A comprehensive collection of date and time utilities for Python applications.
- UTC Operations: Easily work with UTC timestamps and dates
- Date/Time Parsing: Parse dates and times from strings in various formats
- Timezone Handling: Convert between timezones with robust error handling
- Business Days: Calculate business days with support for holidays and validation
- Quarter/Month/Week Operations: Helpers for working with larger time spans
- Date Formatting: Convert dates to various string formats including ISO 8601
- Human-readable Dates: Generate user-friendly date strings like "2 hours ago"
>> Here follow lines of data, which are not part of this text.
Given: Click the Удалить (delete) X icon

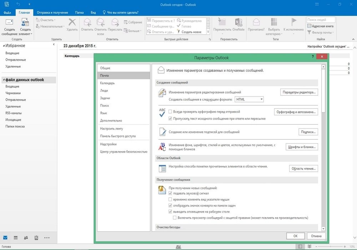Looking at the screenshot, I should (72, 23).
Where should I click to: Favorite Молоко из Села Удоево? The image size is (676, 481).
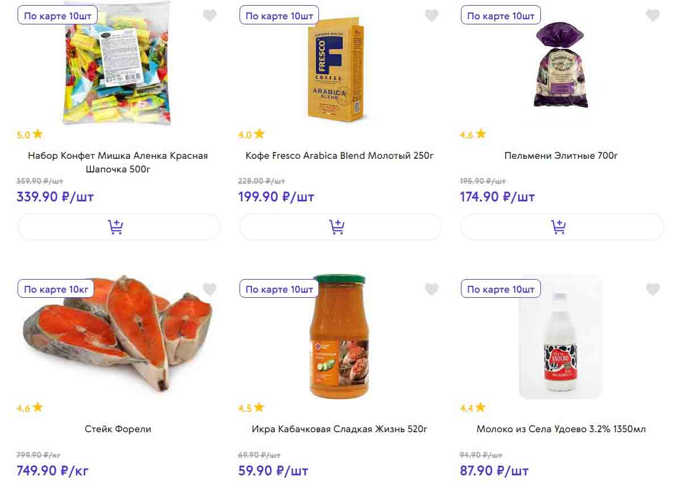tap(653, 289)
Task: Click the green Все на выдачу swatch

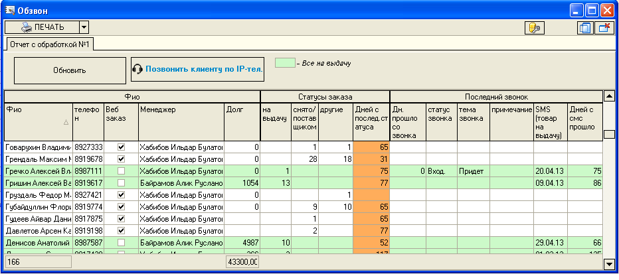Action: pos(284,64)
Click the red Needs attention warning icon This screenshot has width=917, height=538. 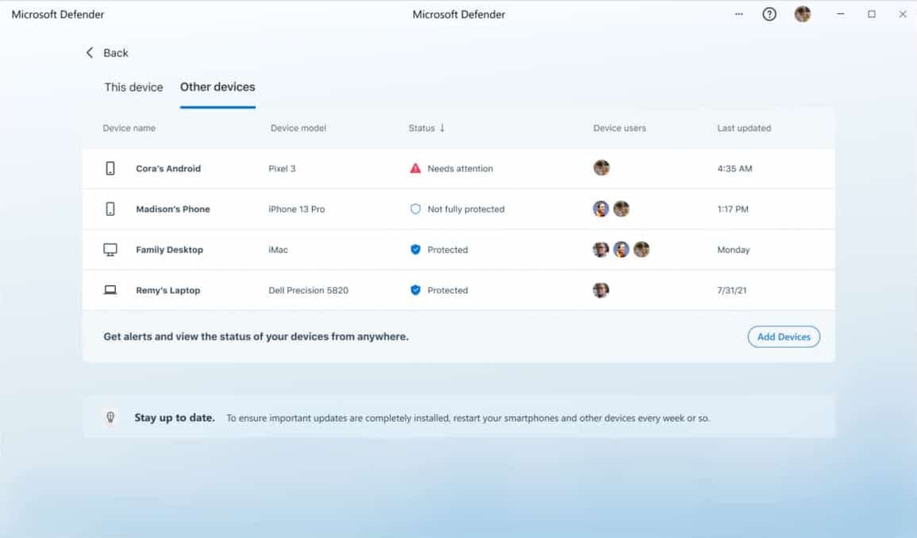(414, 168)
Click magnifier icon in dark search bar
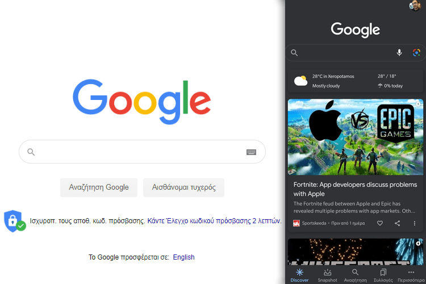This screenshot has height=284, width=426. coord(294,53)
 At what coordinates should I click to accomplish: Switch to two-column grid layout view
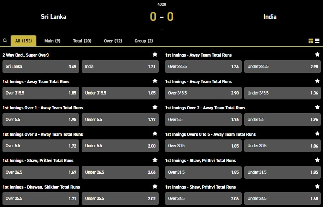pos(311,41)
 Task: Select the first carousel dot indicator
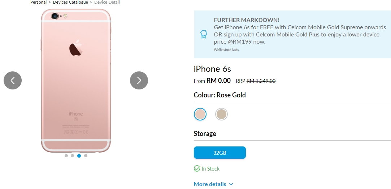tap(66, 156)
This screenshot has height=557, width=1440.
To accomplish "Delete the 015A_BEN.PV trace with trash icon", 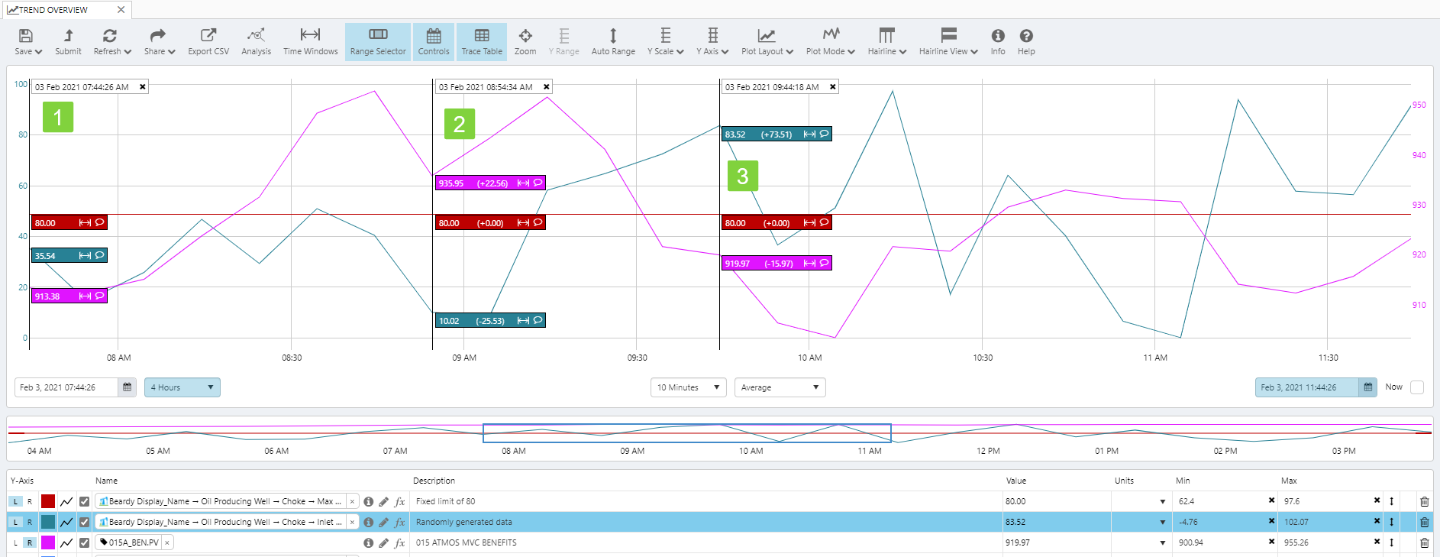I will coord(1424,542).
- Additional Utilities: Age calculation, weekend detection, week numbers, and more
- Memory Efficiency: Generator-based functions for large date ranges
- Input Validation: Comprehensive validation with helpful error messages
There are several excellent date/time libraries in the Python ecosystem. Here's how dateutils-python compares:
| Feature | dateutils-python | python-dateutil | arrow | pendulum |
|---|---|---|---|---|
| Zero dependencies | Yes | Yes | No (1 dep) | No (3 deps) |
| Business day calculations | Built-in | No | No | No |
| US Federal holidays | Built-in | No | No | No |
| Fully typed | Yes | Partial | Partial | Yes |
| Human-readable output | Yes | No | Yes | Yes |
| Timezone handling | Yes | Yes | Yes | Yes |
| Date parsing | Multi-format | Powerful/fuzzy | ISO-focused | ISO-focused |
| Relative date parsing | No | Yes ("next Friday") | Yes | Yes |
| Maintained | Active | Active | Active | Active |
- Zero dependency overhead - Uses only Python's standard library. No transitive dependencies to audit, no version conflicts, no supply chain concerns.
- Business day logic out of the box - Calculate workdays, skip holidays, find next/previous business day without additional libraries.
- US Federal holidays included - No need to maintain your own holiday list or pull in another package.
- Full type coverage - Every function is fully typed for IDE autocompletion and static analysis.
- Lightweight and focused - Does common date operations well without trying to be everything.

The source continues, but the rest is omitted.